Wednesday, July 1, 2009

What's the exchange rate?

1 bucket of cooked grains and food scraps = 1 bucket of goat manure

1 bucket of compost soil = 3 bushels of basil

1 bucket of fruit peels and compost material for chicken feed = 2 fresh laid eggs

2 hours of editing = 1 private yoga class

3 hours of babysitting = acupuncture treatment


In Bat Ayin there is a different currency. Cash-money is pretty meaningless in a town where there are 2 places that accept it…a grocery store and a used clothing shop (gammach). Objects that you never thought had value…like your food scraps or animal droppings… are worth investing in and the expression ‘day trader’ doesn’t have anything to do with markets and projections, rather it means to barter while the sun is out (which is silly because everyone is cranky in the heat of the day, you get better deals in the morning!!!)


I pick grape leaves and stuff them, I sit under fig trees and eat from them, pick apples and sauce them, dry sage and bundle them, clip mint and seep them. It’s so raw. It’s so real. It’s also so hot. Thank goodness I inadvertently conditioned myself for the extreme heat, not knowing the day would come that I’d be spending the summer in the Mediterranean dressed in full garb (knees and elbows covered). I knew there was a reason I practiced Bikram’s yoga, a style done in extreme heat, for the past three years. Everyone keeps asking me how I never break a sweat… thanks David.

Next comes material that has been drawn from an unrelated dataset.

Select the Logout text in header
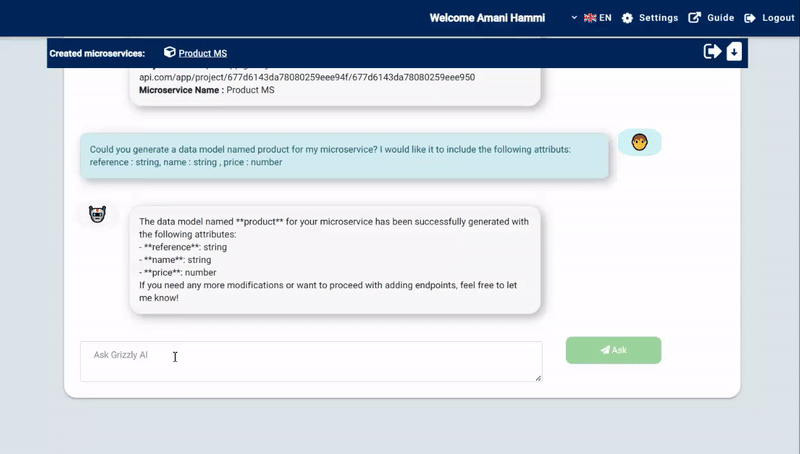This screenshot has height=454, width=800. (778, 18)
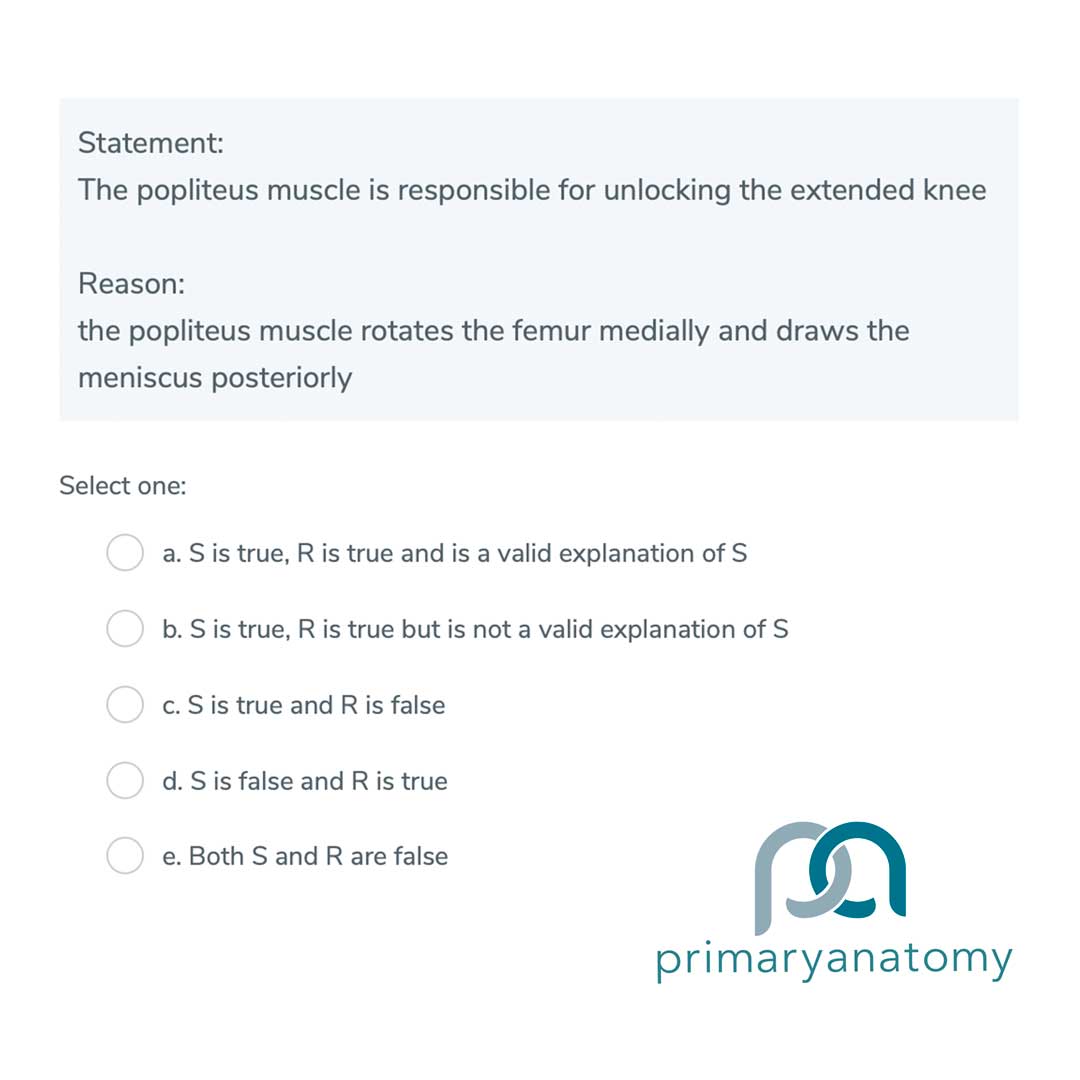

More about Bat Ayin…it is a small settlement in a somewhat disputed area known by some as the West Bank and known by others as the Judean Hills. I live very close to our brothers, who remind us about it five times a day. It’s quite romantic to watch the sun set with the melodic call-to-prayer in the foreground (it’s a good thing my parents don’t know much about the geography of Israel). Biblically, this is where the tribe of Yehuda settled when the Jews finally came into the land after wandering in the desert for 40 years. I always wondered why their tribe was known as the ‘stone cutters’, now I know. Most of the stone, especially the pearly white stone used to build Jerusalem is mined here. It is also located right on the oldest most ancient trade route in the civilized world, the crossroads of the fareast, Africa, Europe and India.

The Torah learning is so unique and integrative. The gardening portion of the program just ended, although I wake up at 6:00am every morning to work in the field, the learning is now more focused on healing.


My favorite class learning about Rambam’s writing on health. Rambam (also known as Maimonides) reigned from Spain, Morocco, and Egypt in the 12th century and is the most influential thinker of the middle ages. Besides being a Torah scholar (he was the first to write a systematic code of all Jewish law), Rambam excelled in the fields of logic, science, medicine, exegesis, and philosophy. He served as physician to the sultan of Egypt, wrote numerous books on medicine, and in his free time served as leader of Cairo’s Jewish Community. He was pretty revolutionary, at a time people were bleeding each other to get rid of headaches, Rambam takes an entirely different approach, insisting that healthcare was holistic and varies from person to person, depending on their body build, personality type, ect. His insights are brilliant, I seriously think Rambam could become the next Atkins diet.


The herbal workshop class is also nice. We go out into the garden and learn about different herbs, the medicinal properties, their sources in the jewish tradition, and how to create balms, sprays, teas, ect out of them.


Oh yes, I apologize for never getting to the promised point of the other blog post about when I am coming home. It’s a bit complicated since:

(a) I truly love Israel

(b) G-d keeps opening more and more doors for me here

(c) it’s against the Torah to leave Israel (gotta love that one) and

(d) I only bought a one-way ticket….


But do not despair quite yet, I am planning to sit at my mother’s Thanksgiving table and to cuddle my two new family members that will be making their début into the world around that time and so I will be back (bli nadir) around November in order to do these things... a see all of you of course.

1 comment:

Zeb P said...

Love the exchange rates, very interesting!